**THE TASK:** Leave out the pictures and output exactly the lines below from the one with "This screenshot has height=131, width=218." down to the one with "The height and", both of them included.

**RECORDS TO USE:**
----------------

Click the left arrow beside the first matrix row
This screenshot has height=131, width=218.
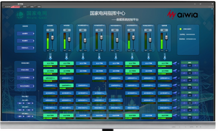[x=176, y=64]
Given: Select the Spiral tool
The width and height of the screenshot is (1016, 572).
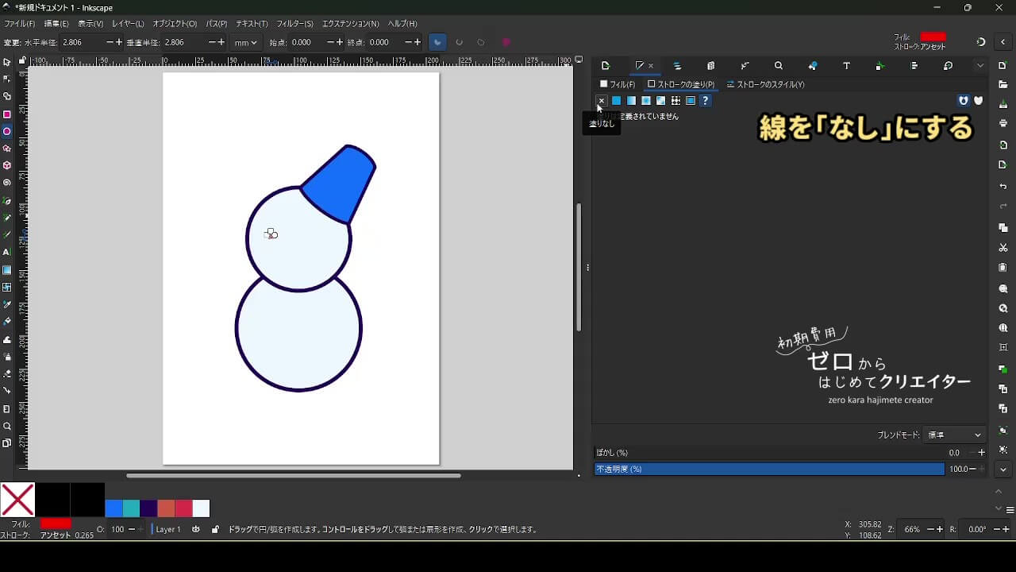Looking at the screenshot, I should click(x=7, y=183).
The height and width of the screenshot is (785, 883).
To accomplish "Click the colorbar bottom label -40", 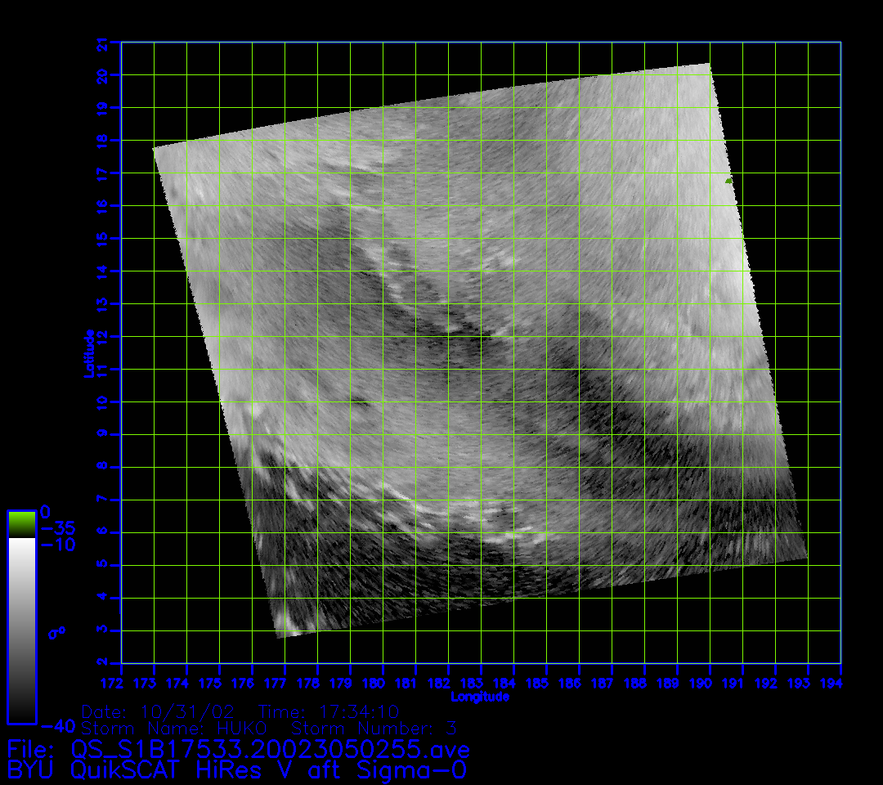I will 57,725.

----------------

**SOLUTION TO THIS PROBLEM:**
This screenshot has height=131, width=218.
[x=176, y=64]
Given: Select the Spiral tool
The width and height of the screenshot is (1016, 572).
Looking at the screenshot, I should click(x=7, y=183).
The height and width of the screenshot is (785, 883).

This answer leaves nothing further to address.